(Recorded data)
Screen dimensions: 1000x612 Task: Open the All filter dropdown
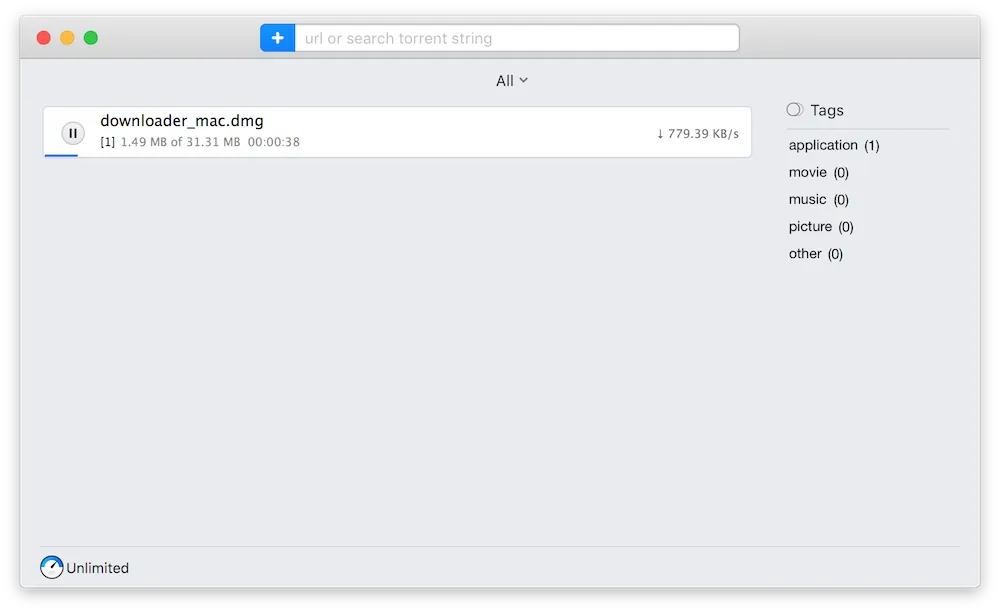511,81
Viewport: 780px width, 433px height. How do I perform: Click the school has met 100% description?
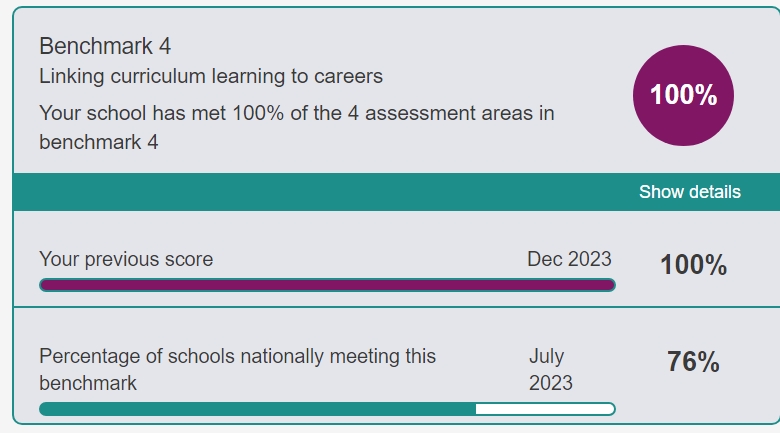pos(296,127)
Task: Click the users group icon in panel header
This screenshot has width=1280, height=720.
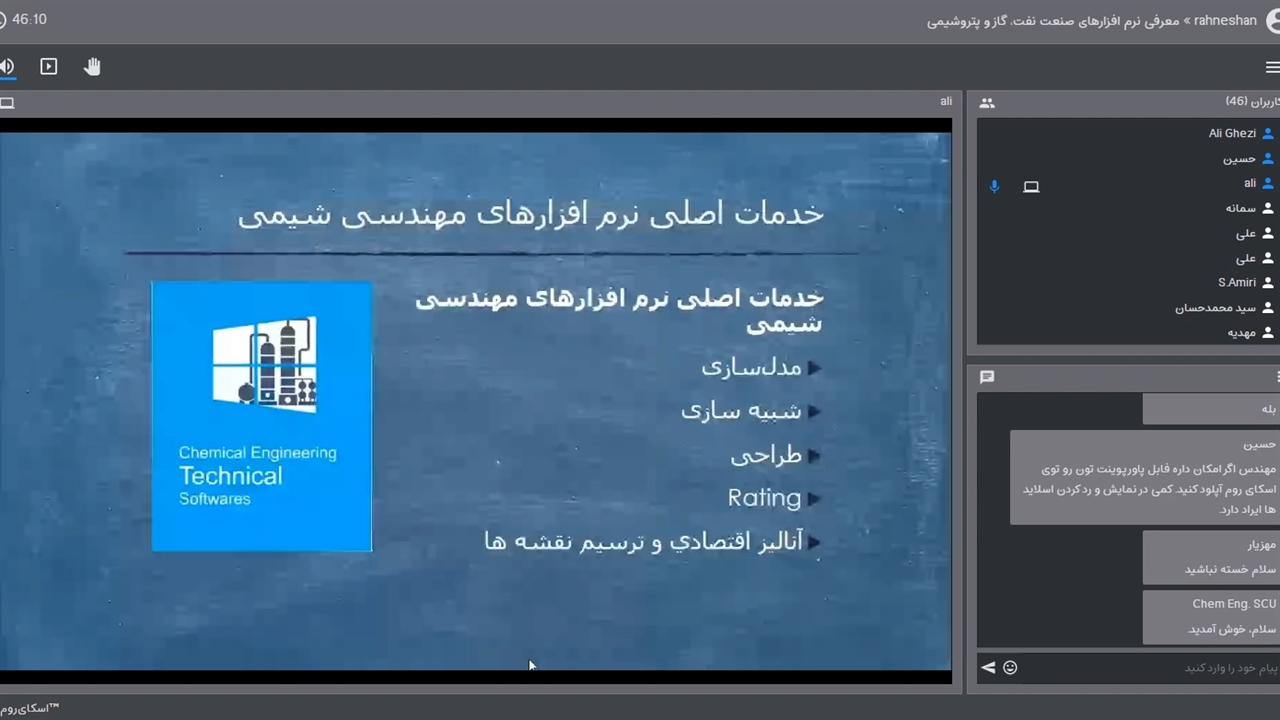Action: pos(987,103)
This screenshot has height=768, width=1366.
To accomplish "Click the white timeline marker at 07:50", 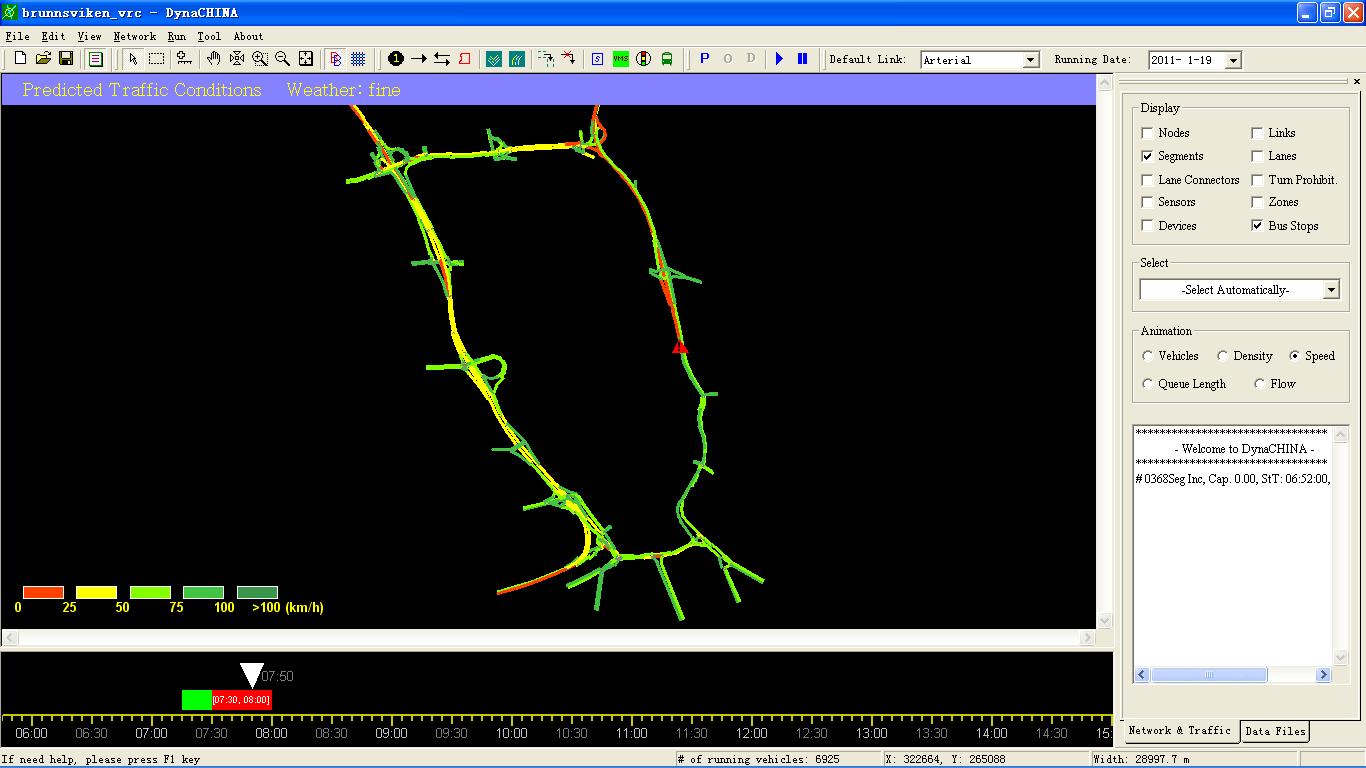I will click(x=252, y=675).
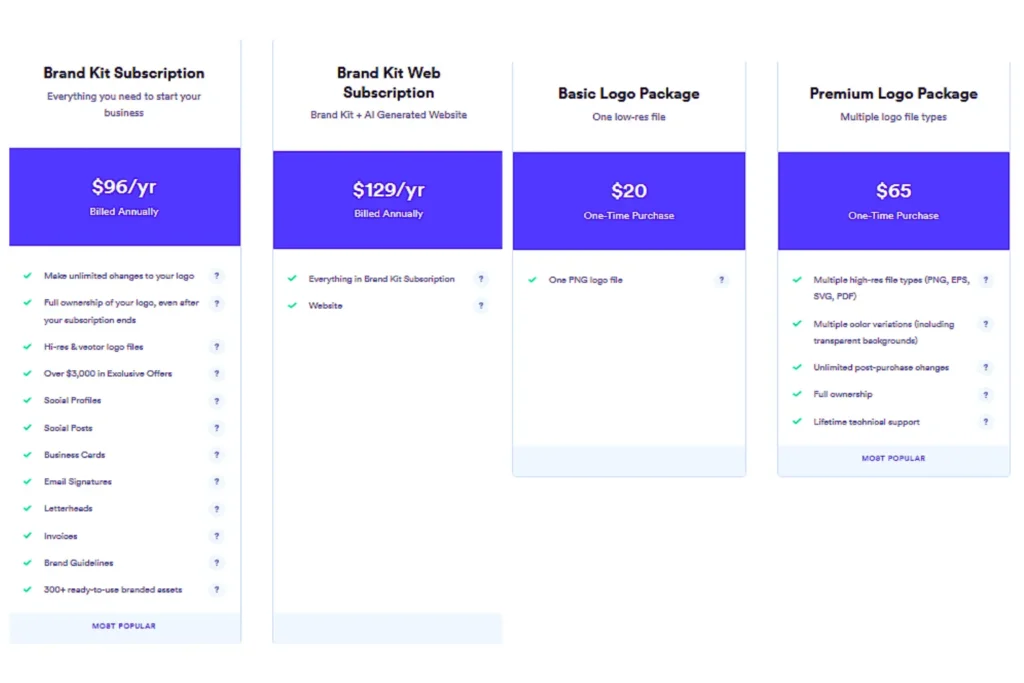
Task: Pick the $65 Premium Logo Package banner
Action: point(894,200)
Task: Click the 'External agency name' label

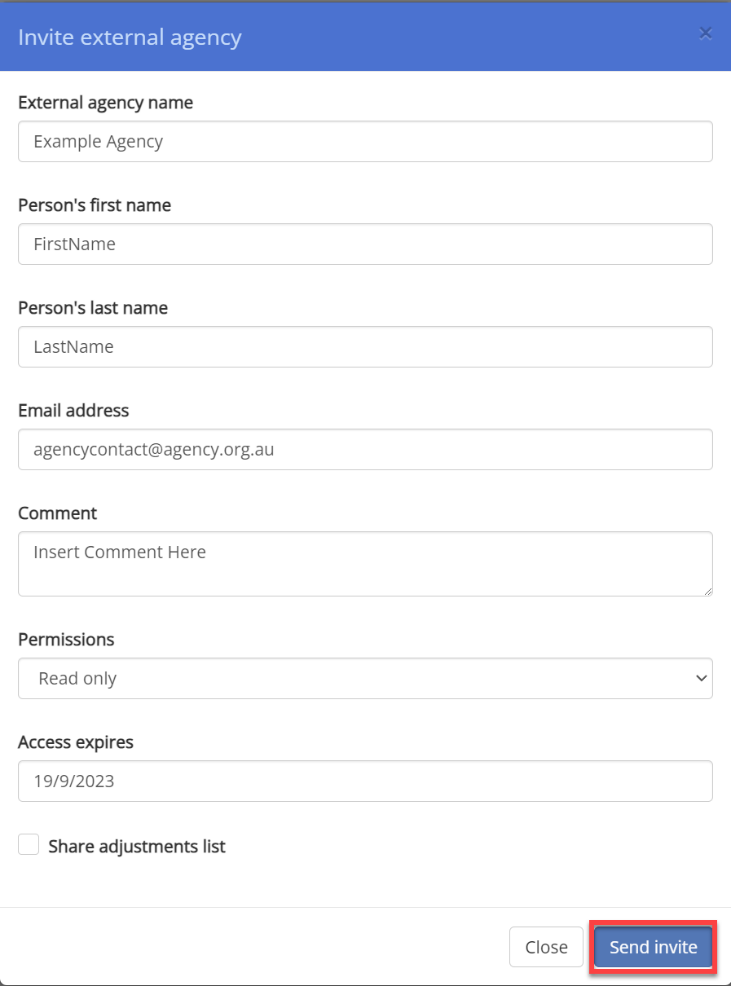Action: click(105, 102)
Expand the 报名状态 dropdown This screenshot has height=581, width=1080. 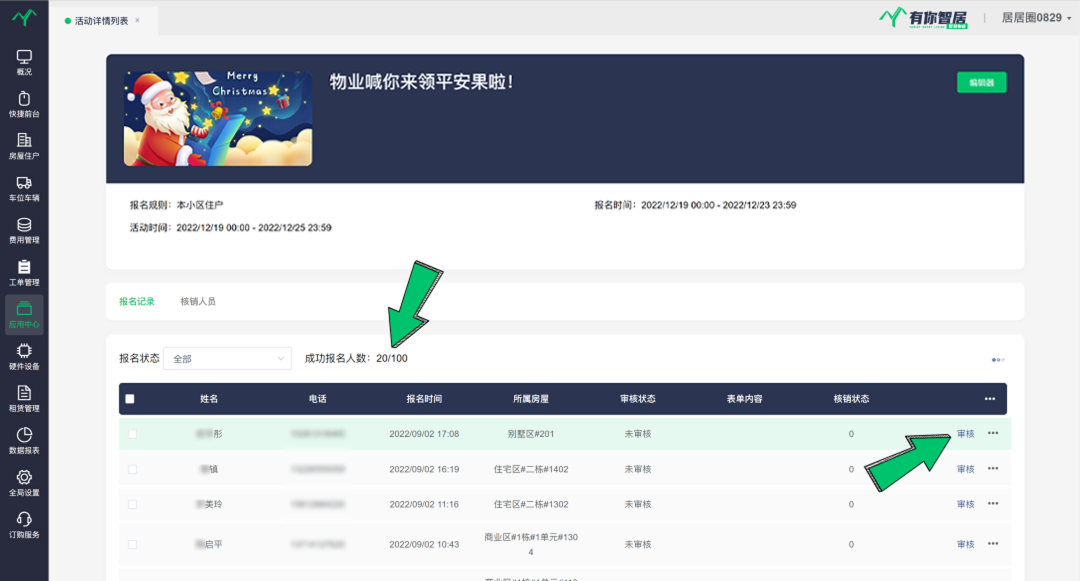pos(227,359)
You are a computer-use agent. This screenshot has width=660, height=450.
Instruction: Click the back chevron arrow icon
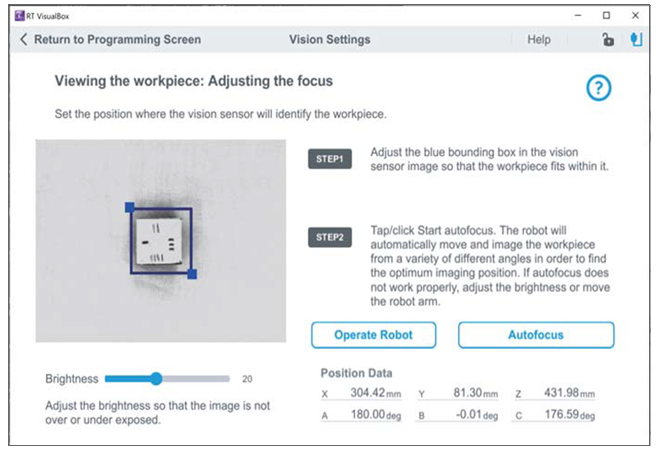coord(24,40)
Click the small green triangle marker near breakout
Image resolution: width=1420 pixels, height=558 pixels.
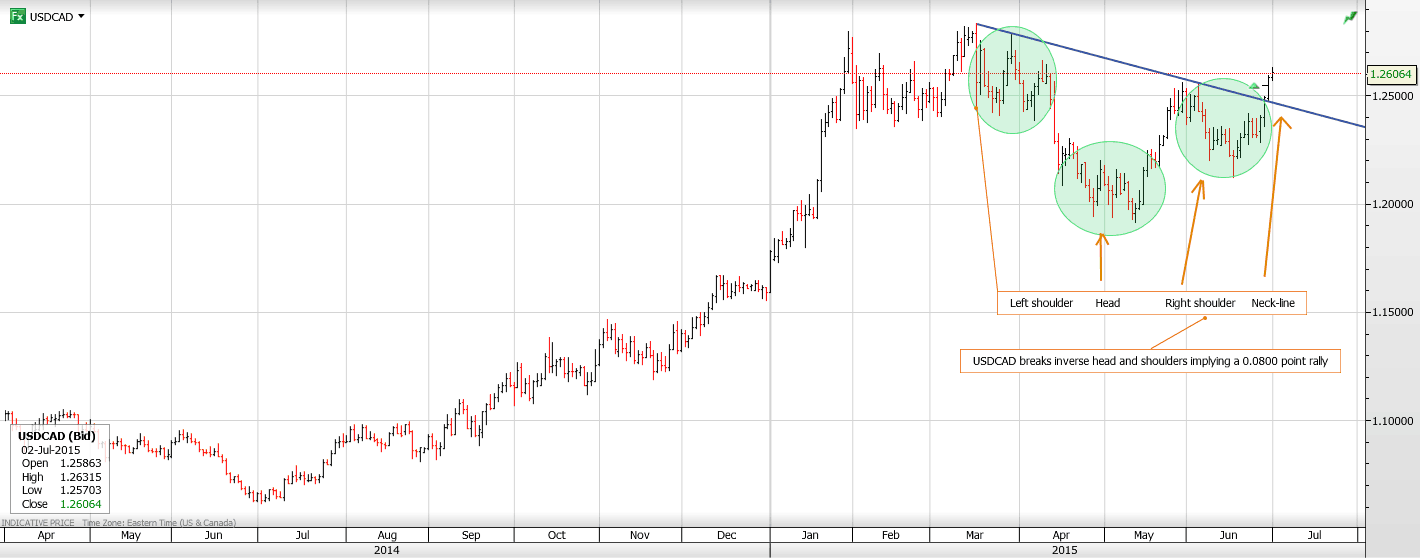pos(1255,87)
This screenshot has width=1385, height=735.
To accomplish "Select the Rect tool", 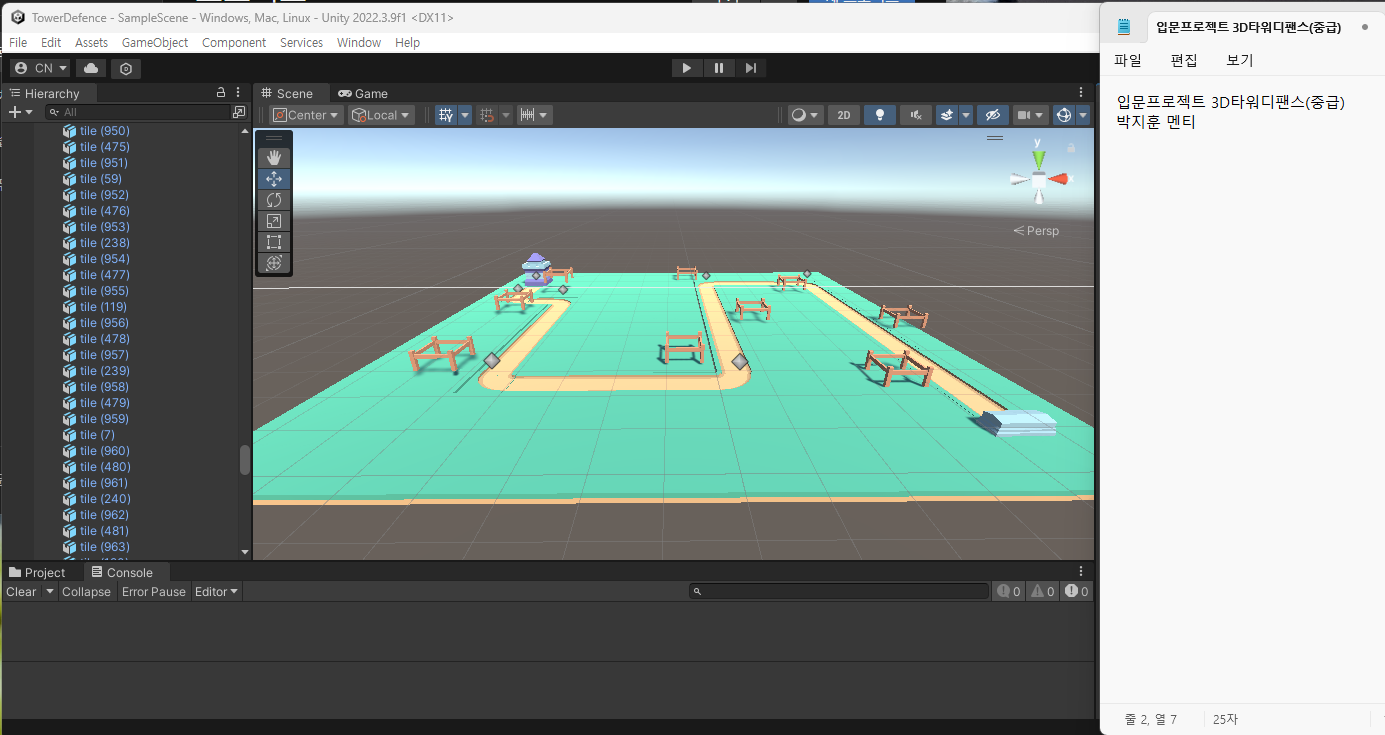I will [274, 242].
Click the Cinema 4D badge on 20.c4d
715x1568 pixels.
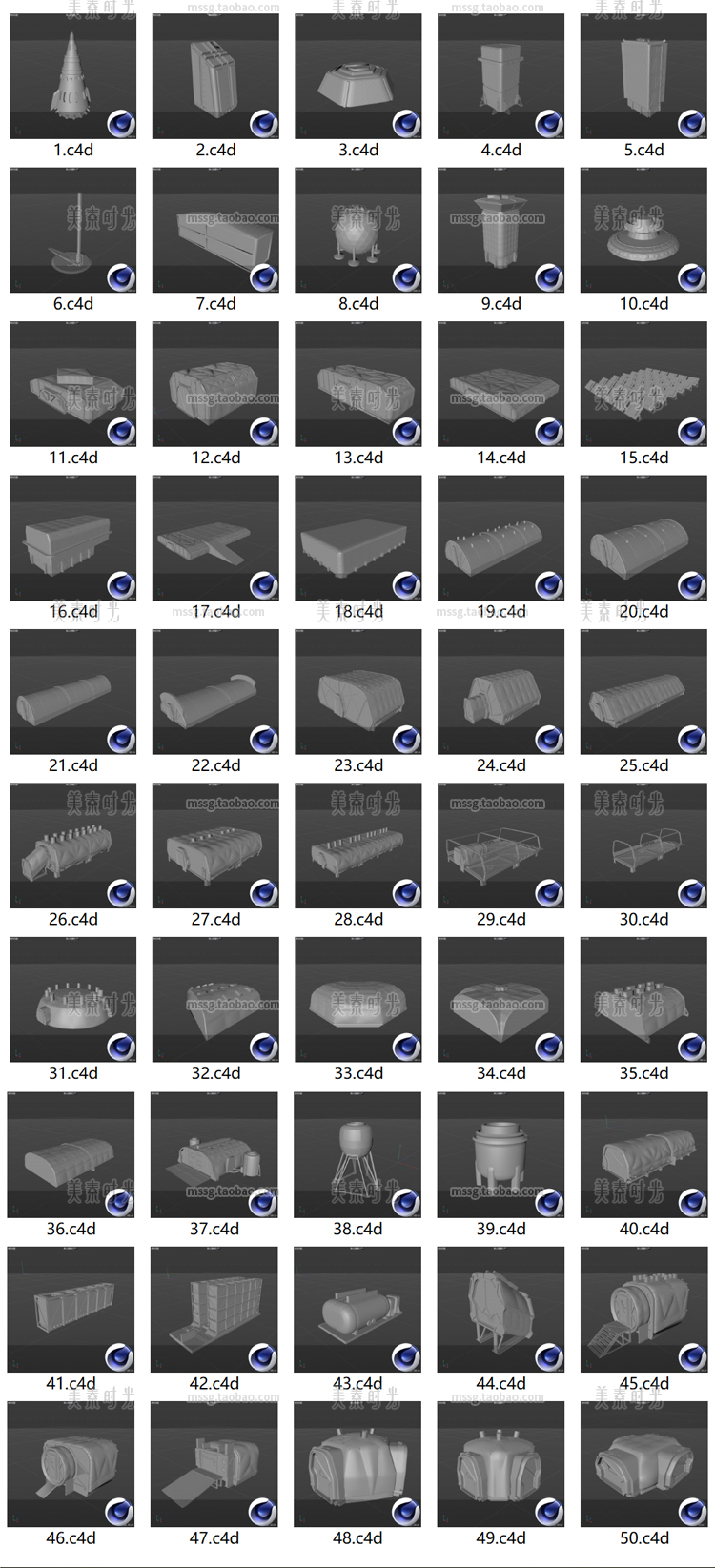(x=692, y=586)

## WHAT NEEDS TO BE DONE
Nothing but the lines from the start of the records through the line holding "This screenshot has height=768, width=1366." should be printed, exactly as written and with the pictures left out.

## RESPONSE TO THE TASK
Screen dimensions: 1000x612 Task: Open the All filter dropdown
511,81
Viewport: 780px width, 433px height. How do I perform: Click the school has met 100% description?
pos(296,127)
Task: Click the users group icon in panel header
This screenshot has width=1280, height=720.
Action: pos(987,103)
This screenshot has height=768, width=1366.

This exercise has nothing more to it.